WORK REQUEST: In the data that follows, find the line with "The image size is (1006, 762)."; transcribe it, every later line up to the one with "Open the profile avatar icon", and that line as well, exactly and with no others.

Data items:
"""

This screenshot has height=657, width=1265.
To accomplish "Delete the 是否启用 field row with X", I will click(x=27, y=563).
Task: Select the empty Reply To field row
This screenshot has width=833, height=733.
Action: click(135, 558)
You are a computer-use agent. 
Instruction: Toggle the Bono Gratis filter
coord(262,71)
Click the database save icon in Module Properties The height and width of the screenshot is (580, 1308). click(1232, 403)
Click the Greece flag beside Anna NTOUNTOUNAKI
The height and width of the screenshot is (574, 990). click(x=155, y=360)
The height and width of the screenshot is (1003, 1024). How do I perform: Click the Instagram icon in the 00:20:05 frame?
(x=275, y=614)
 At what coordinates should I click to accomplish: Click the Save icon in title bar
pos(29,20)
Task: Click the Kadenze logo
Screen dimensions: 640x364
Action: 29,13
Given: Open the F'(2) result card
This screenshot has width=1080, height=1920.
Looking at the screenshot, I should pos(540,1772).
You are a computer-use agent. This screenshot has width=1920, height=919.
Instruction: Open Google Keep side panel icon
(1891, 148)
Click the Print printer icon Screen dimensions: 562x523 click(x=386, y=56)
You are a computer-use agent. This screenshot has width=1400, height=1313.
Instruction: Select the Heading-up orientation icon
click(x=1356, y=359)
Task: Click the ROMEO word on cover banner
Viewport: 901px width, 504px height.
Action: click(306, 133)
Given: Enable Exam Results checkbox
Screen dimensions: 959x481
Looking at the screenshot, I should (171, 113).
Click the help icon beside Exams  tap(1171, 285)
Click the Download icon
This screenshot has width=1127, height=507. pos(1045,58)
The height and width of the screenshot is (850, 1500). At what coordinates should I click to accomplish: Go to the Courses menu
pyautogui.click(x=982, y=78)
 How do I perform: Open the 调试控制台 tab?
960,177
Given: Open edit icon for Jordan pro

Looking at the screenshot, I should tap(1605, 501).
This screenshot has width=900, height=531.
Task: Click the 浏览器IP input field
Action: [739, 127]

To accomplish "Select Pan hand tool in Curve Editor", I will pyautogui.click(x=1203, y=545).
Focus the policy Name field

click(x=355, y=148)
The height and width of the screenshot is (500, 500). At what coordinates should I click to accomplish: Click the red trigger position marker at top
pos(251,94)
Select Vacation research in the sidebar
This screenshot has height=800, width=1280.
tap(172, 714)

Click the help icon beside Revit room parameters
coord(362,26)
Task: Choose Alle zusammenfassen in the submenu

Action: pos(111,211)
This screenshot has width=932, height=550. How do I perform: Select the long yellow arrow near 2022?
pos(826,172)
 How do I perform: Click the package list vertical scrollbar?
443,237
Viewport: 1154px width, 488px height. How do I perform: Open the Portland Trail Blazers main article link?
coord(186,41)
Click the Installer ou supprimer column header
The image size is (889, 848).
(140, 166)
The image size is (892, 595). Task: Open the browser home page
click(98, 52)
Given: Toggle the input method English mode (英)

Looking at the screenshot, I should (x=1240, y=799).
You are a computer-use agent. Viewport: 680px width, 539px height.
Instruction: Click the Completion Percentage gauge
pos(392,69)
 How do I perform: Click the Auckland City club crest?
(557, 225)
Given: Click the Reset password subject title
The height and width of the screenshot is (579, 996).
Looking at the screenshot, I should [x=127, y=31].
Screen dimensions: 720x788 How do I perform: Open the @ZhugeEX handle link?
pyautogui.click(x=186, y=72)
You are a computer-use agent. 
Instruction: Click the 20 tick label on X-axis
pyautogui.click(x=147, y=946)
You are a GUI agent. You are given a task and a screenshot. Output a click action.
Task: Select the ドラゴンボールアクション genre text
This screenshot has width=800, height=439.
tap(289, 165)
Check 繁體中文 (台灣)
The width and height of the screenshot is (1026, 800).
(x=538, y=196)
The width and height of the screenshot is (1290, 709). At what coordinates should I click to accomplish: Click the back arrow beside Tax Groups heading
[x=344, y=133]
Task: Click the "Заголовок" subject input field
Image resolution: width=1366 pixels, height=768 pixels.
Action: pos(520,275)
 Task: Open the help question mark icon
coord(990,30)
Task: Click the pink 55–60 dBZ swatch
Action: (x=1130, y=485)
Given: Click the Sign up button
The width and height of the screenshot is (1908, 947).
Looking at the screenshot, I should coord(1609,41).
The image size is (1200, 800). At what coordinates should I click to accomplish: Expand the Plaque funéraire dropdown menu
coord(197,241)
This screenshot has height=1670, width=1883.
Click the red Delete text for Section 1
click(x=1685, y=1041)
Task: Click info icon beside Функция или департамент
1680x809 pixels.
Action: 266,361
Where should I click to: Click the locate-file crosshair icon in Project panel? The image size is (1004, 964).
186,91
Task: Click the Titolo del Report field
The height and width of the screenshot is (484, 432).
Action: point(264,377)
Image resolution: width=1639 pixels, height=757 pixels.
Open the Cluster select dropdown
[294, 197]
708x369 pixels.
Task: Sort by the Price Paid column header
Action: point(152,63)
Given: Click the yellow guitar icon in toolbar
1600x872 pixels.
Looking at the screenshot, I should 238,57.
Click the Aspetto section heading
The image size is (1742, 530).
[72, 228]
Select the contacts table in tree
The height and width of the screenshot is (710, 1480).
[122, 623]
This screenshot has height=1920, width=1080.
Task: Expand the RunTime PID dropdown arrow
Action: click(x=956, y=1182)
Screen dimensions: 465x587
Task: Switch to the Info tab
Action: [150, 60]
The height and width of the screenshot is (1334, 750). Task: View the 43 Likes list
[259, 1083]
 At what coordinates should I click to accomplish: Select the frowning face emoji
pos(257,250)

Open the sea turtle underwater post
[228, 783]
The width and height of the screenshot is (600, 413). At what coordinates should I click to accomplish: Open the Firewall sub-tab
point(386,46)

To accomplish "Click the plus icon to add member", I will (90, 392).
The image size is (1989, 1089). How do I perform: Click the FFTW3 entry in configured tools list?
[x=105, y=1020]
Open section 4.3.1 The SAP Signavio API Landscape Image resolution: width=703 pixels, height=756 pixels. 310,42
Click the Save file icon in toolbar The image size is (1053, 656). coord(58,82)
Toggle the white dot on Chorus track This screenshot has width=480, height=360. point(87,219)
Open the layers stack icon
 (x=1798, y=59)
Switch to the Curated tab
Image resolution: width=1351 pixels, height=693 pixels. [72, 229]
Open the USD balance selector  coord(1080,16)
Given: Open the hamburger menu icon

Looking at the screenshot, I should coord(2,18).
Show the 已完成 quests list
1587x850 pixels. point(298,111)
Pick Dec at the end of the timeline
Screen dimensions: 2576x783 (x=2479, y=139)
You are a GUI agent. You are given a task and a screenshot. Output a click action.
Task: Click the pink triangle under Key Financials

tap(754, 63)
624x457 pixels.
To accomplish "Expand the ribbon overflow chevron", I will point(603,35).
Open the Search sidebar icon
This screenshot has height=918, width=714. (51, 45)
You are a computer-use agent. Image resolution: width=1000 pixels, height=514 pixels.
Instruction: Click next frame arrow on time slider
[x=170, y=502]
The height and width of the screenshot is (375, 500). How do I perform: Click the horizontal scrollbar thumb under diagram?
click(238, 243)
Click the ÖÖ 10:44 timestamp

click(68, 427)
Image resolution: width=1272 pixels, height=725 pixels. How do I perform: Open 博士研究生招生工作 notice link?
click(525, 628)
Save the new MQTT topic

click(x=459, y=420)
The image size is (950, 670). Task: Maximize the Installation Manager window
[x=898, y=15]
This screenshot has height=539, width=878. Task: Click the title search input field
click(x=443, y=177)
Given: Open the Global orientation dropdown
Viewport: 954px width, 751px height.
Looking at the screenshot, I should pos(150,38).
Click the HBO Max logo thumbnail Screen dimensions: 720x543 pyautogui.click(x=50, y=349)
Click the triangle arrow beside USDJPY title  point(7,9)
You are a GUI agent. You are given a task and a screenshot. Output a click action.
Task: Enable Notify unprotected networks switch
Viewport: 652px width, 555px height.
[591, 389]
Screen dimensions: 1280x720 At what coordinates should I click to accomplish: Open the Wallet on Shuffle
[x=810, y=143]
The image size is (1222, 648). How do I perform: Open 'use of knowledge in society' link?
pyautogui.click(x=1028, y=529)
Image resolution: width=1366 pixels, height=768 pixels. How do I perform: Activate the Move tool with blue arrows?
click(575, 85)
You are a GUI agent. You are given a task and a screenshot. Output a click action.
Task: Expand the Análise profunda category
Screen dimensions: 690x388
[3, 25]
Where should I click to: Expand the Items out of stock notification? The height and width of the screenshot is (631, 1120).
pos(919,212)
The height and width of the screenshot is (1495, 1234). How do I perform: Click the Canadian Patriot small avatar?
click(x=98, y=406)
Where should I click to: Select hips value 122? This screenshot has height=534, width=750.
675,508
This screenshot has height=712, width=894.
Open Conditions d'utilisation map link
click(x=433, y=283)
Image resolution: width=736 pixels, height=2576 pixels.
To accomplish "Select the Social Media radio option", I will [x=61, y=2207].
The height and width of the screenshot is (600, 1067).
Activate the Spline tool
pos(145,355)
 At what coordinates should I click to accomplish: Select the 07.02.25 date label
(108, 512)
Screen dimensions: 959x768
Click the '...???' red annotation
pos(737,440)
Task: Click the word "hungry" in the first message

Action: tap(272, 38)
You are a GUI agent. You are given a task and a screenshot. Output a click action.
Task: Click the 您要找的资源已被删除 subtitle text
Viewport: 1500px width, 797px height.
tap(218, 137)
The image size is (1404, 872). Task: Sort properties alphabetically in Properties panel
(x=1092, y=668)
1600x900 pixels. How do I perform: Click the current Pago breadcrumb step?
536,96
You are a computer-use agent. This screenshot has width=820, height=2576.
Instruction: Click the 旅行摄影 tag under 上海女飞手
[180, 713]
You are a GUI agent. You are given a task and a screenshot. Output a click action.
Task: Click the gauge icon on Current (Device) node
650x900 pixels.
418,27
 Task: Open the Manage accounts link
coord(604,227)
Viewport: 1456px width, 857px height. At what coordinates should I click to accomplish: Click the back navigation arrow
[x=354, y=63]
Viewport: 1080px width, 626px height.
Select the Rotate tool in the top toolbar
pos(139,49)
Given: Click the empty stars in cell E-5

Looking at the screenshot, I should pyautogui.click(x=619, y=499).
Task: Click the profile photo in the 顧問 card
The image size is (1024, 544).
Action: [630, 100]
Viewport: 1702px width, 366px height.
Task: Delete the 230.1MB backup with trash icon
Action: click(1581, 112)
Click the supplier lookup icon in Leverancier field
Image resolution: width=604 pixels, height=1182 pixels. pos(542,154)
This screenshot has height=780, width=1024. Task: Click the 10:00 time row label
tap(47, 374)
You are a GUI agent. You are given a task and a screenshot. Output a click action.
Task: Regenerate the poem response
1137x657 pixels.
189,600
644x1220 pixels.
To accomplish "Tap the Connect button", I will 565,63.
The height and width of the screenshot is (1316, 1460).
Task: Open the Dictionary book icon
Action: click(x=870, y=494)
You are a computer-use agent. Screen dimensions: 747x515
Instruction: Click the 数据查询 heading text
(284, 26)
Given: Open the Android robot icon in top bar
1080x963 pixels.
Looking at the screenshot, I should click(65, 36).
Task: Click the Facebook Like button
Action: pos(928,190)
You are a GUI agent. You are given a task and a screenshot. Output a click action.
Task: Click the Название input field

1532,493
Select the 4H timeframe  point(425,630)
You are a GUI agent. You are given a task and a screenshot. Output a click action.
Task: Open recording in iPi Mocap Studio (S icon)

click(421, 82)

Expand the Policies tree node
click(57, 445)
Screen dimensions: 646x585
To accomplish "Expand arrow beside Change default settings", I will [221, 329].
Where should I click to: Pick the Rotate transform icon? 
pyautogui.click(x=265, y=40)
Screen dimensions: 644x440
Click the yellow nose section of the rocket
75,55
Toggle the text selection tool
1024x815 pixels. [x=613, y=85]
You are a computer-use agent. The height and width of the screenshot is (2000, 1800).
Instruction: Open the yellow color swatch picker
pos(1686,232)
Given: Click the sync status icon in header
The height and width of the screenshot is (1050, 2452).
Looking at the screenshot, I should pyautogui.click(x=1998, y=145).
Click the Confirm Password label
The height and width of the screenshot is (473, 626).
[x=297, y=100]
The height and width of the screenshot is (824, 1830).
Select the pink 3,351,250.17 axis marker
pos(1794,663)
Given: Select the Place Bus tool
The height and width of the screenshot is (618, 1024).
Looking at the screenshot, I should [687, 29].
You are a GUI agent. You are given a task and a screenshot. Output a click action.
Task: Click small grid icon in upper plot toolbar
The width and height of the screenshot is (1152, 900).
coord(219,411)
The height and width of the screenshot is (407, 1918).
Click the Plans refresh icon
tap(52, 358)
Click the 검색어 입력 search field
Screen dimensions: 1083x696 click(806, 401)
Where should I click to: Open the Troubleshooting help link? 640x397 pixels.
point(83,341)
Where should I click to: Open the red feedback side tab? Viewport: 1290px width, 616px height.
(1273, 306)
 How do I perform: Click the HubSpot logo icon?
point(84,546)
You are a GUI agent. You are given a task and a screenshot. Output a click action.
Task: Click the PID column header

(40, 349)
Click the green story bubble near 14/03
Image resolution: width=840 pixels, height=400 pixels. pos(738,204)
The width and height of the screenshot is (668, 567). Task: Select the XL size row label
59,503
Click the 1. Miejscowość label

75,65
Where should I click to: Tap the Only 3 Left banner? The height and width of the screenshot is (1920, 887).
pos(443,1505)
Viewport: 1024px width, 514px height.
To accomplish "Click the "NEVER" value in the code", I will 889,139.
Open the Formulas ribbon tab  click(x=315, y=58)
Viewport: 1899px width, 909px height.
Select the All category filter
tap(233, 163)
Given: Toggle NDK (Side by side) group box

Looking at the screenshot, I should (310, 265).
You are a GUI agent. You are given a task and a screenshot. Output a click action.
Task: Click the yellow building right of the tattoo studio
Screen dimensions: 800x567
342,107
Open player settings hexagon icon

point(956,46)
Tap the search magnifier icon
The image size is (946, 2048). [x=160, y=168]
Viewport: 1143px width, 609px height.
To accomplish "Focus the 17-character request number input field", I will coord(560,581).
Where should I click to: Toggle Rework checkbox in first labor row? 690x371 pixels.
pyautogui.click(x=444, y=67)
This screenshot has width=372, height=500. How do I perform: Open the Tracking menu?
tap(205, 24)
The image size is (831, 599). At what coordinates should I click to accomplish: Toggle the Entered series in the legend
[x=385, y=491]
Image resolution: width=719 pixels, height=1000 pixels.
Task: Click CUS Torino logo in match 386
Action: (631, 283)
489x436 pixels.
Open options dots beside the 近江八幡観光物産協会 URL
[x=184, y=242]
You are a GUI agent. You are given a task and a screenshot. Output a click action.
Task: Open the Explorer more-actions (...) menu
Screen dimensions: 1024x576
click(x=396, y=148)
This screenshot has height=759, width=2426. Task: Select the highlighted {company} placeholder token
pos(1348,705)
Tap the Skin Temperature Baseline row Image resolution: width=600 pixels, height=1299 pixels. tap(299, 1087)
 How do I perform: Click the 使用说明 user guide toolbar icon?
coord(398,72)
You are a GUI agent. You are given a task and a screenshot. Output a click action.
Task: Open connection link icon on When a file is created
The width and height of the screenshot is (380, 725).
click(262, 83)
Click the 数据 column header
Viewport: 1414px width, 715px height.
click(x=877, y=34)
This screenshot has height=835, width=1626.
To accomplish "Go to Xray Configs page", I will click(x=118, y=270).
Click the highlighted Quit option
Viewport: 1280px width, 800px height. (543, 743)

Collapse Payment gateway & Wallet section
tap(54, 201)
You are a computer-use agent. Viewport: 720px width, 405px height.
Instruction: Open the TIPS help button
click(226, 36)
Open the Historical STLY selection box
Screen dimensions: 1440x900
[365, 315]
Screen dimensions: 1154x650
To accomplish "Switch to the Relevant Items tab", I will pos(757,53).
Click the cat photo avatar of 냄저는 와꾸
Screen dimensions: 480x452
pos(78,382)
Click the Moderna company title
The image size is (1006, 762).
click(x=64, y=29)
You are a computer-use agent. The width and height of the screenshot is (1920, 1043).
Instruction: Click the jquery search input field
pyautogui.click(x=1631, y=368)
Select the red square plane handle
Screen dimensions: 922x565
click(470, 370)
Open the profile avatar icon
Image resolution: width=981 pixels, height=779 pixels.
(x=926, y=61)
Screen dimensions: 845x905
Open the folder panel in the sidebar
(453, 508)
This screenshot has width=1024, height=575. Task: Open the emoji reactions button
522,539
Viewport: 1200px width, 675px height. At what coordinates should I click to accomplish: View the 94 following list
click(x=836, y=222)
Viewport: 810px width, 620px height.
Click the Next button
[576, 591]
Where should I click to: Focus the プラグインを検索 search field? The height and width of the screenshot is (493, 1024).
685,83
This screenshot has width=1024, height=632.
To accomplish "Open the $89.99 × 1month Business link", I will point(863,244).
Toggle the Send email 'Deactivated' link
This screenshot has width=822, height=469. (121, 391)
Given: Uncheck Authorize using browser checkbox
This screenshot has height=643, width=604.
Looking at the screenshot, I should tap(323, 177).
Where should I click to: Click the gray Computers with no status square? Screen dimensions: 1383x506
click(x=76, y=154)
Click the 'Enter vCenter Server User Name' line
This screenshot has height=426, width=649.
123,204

"""

RESPONSE AREA:
The image size is (1006, 762).
click(x=64, y=29)
You are a computer-use agent. The width and height of the screenshot is (1920, 1043).
Instruction: Click the jquery search input field
pyautogui.click(x=1631, y=368)
Select the red square plane handle
Screen dimensions: 922x565
click(470, 370)
Open the profile avatar icon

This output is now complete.